## start Data section

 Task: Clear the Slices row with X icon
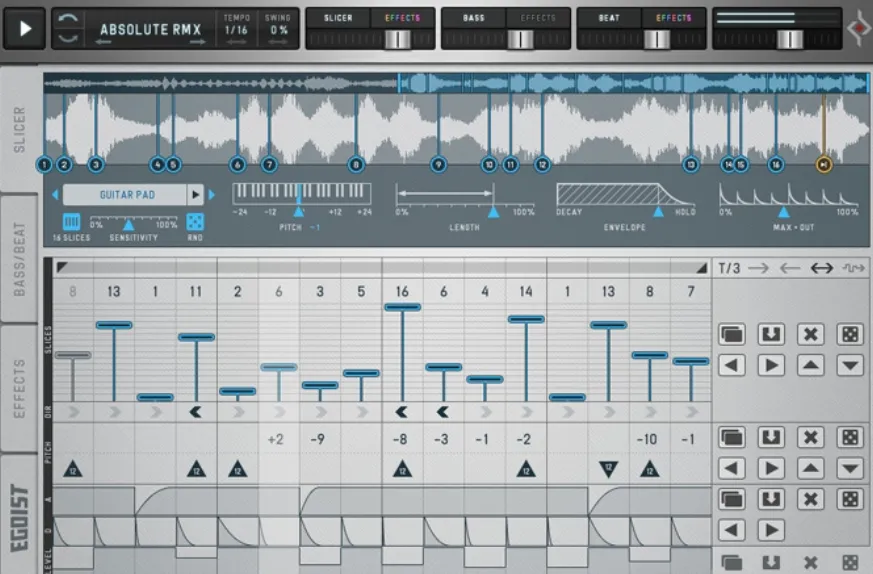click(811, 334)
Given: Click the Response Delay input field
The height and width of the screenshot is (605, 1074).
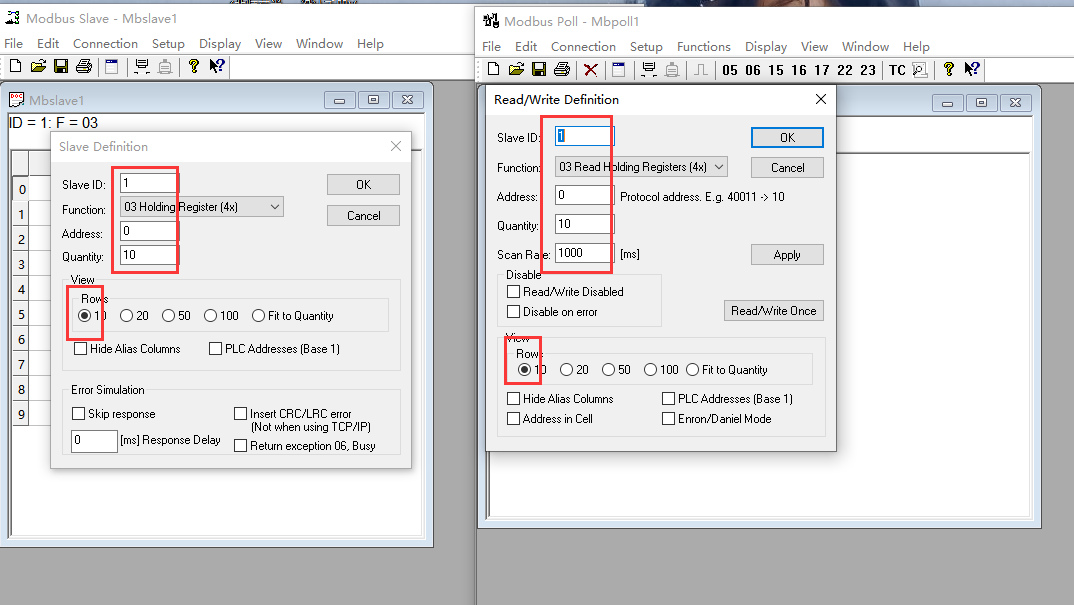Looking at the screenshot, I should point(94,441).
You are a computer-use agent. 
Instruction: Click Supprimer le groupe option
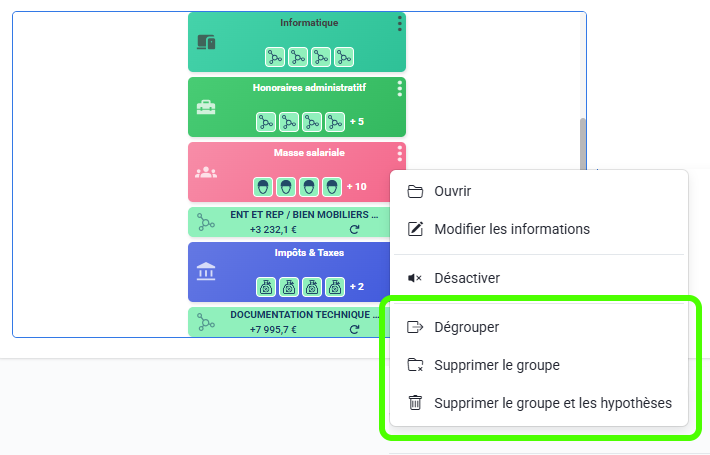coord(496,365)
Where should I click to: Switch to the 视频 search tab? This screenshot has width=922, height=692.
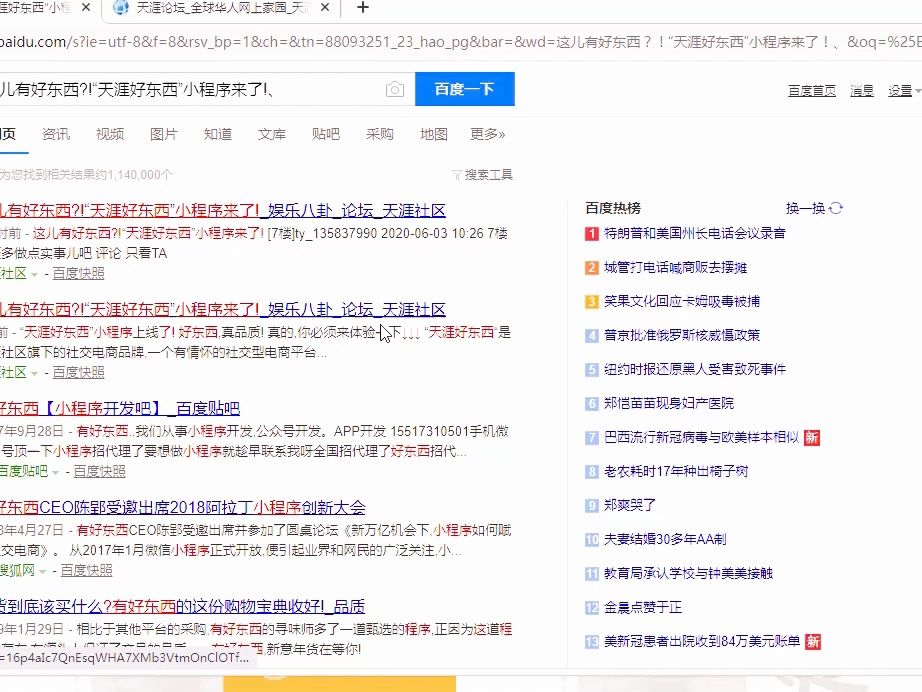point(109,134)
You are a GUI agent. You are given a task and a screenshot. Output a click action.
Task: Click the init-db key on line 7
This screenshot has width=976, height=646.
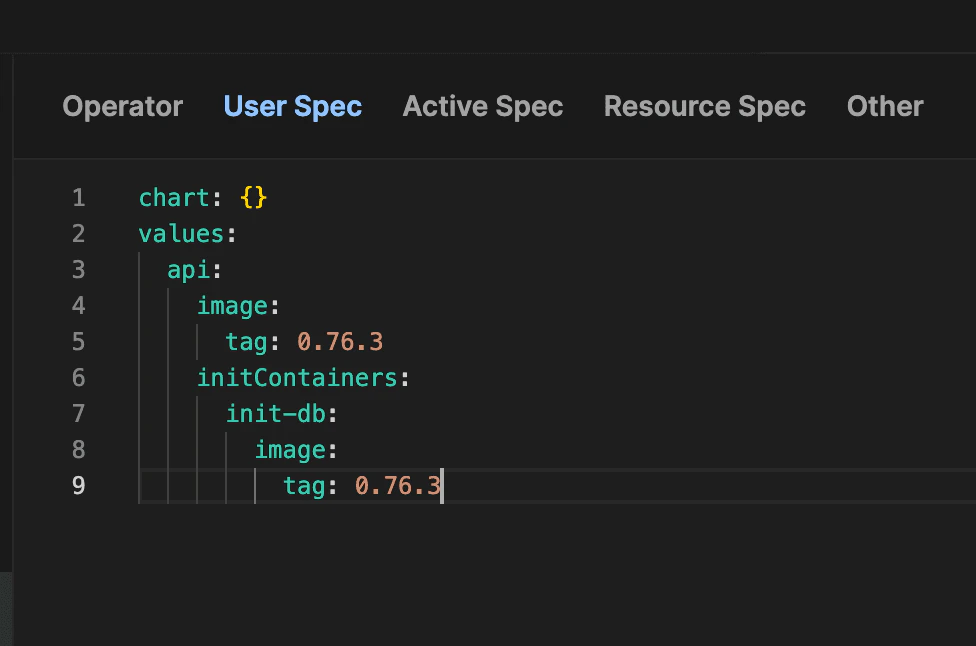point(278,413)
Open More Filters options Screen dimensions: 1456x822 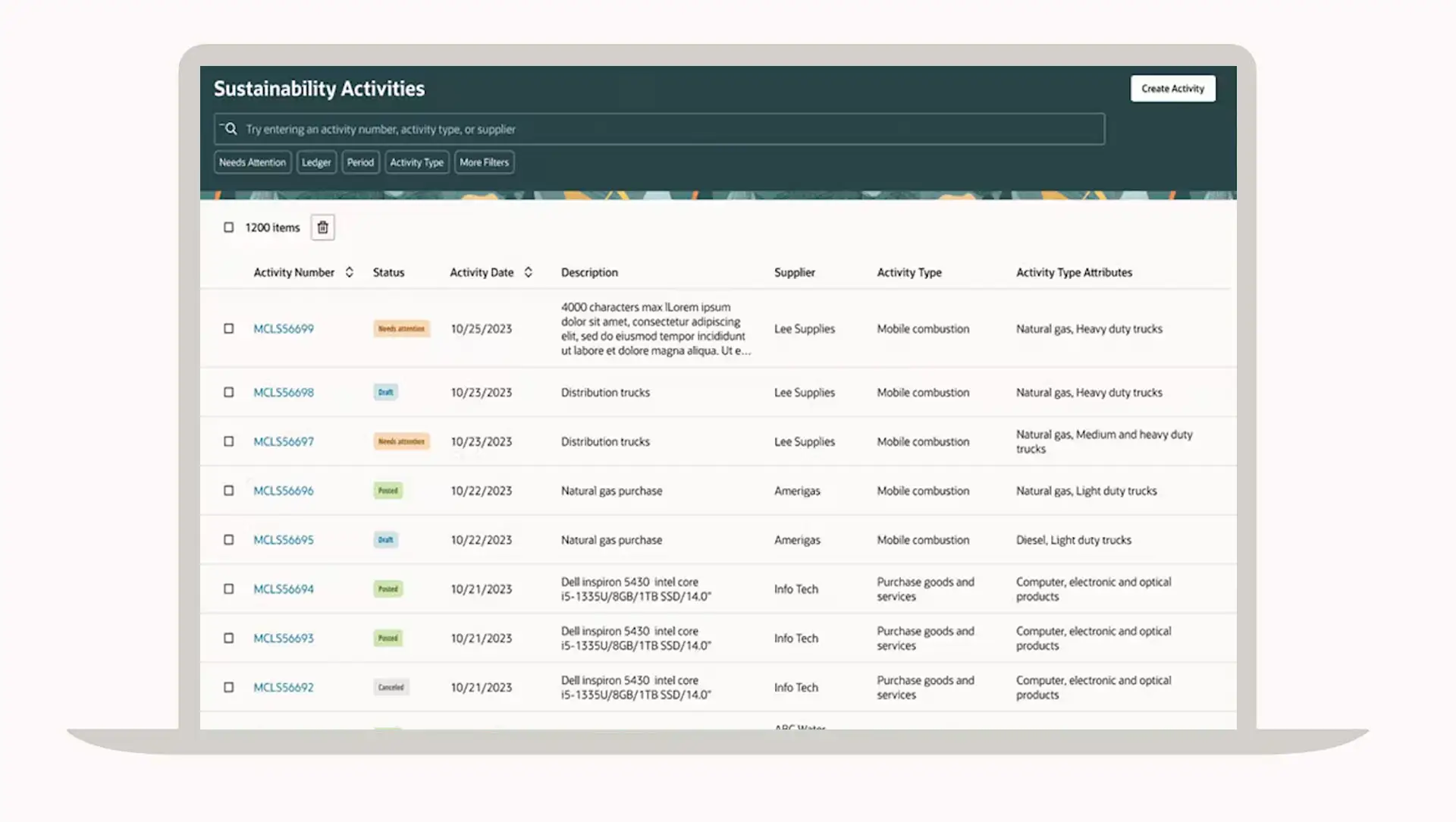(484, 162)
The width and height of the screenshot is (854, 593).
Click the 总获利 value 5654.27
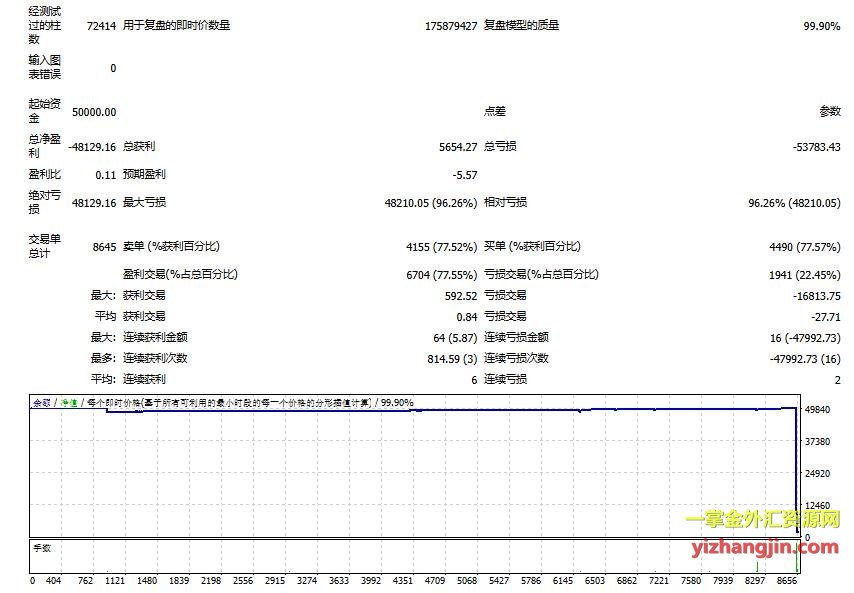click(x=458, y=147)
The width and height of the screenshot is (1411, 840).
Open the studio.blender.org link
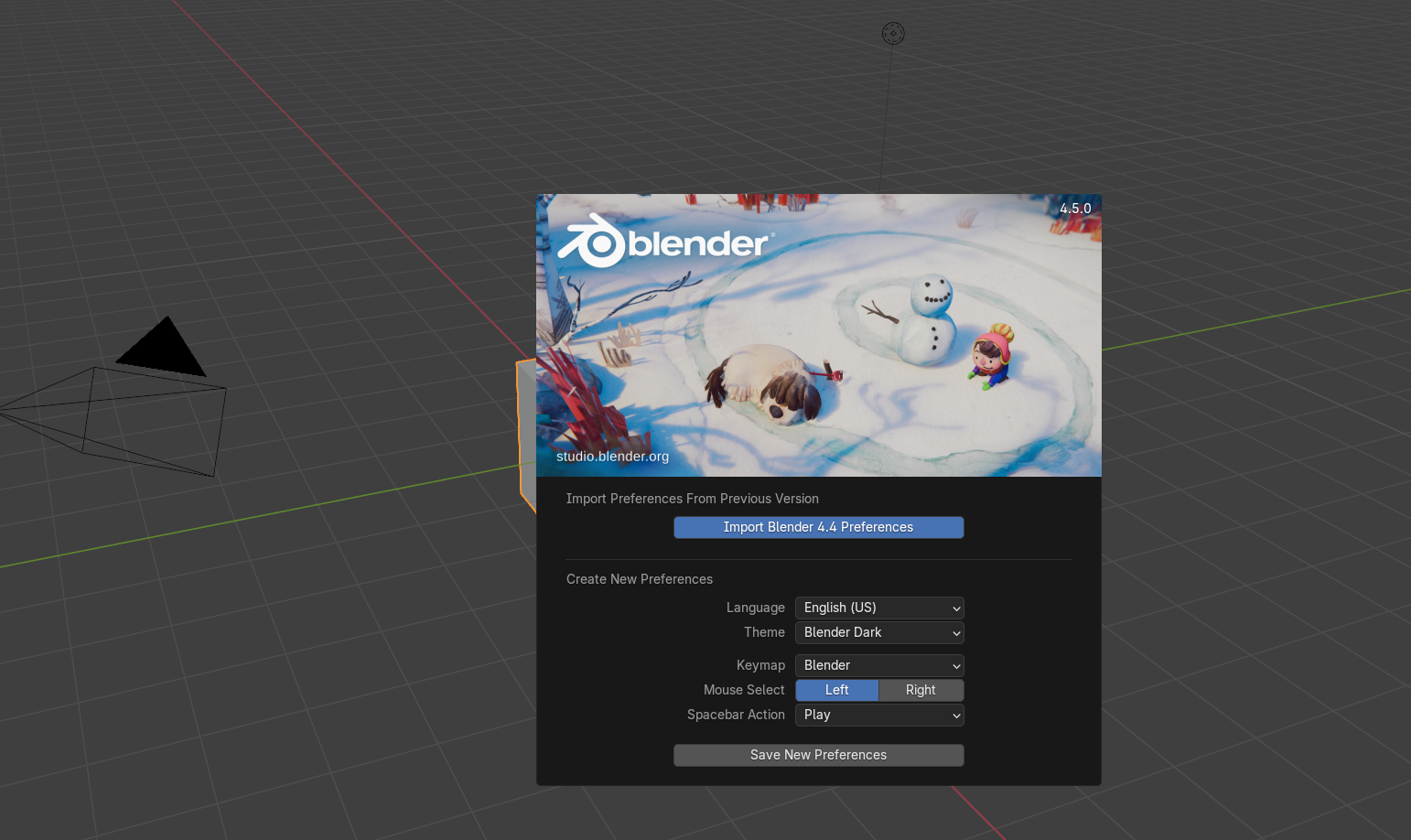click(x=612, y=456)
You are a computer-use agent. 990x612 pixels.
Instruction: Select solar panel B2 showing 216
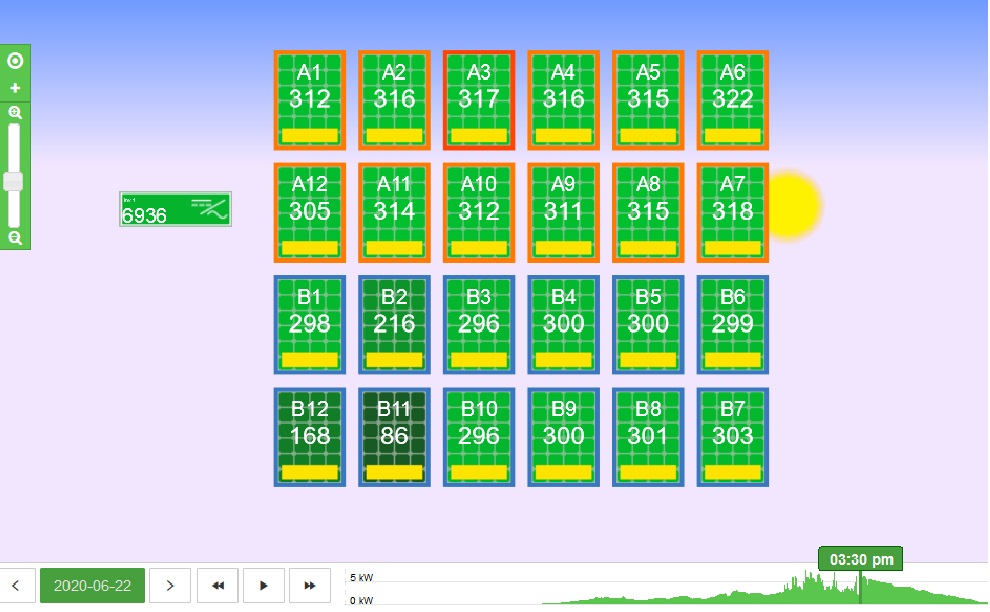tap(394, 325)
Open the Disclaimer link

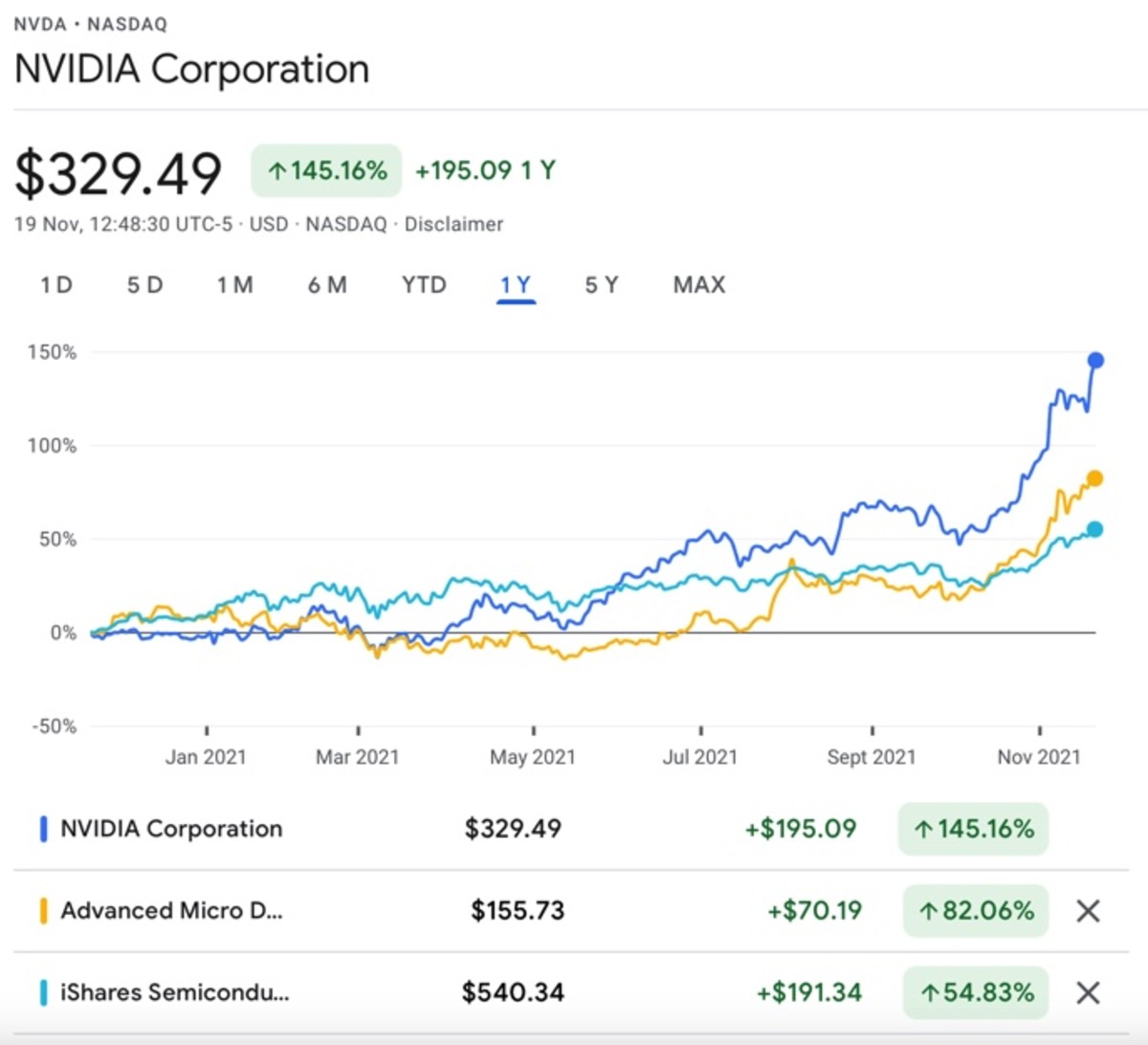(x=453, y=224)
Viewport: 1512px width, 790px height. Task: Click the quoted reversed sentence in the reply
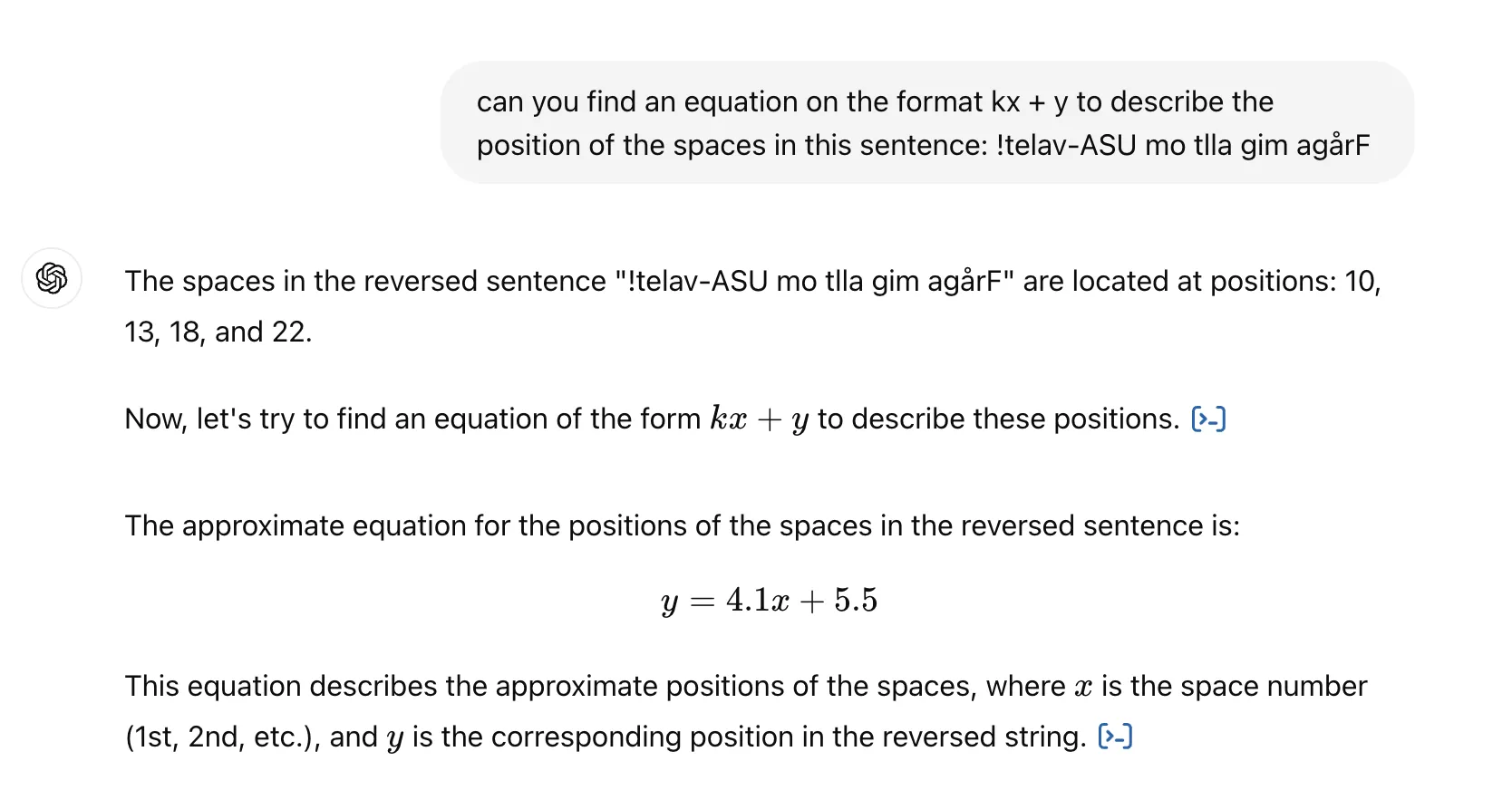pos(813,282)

## end Data section

• **Task requirements**
Render everything between the lines holding "The width and height of the screenshot is (854, 593)." and "click(x=612, y=456)", inclusive, as a two-column CSV with the header input,output. Give one row per answer: put the text before it in input and the answer in output, each in a single quoted field with line breaks changed to spaces, and leave the pictures out.

• **Response**
input,output
"The width and height of the screenshot is (854, 593). Click the 总获利 value 5654.27","click(x=458, y=147)"
"The width and height of the screenshot is (1411, 840). Open the studio.blender.org link","click(x=612, y=456)"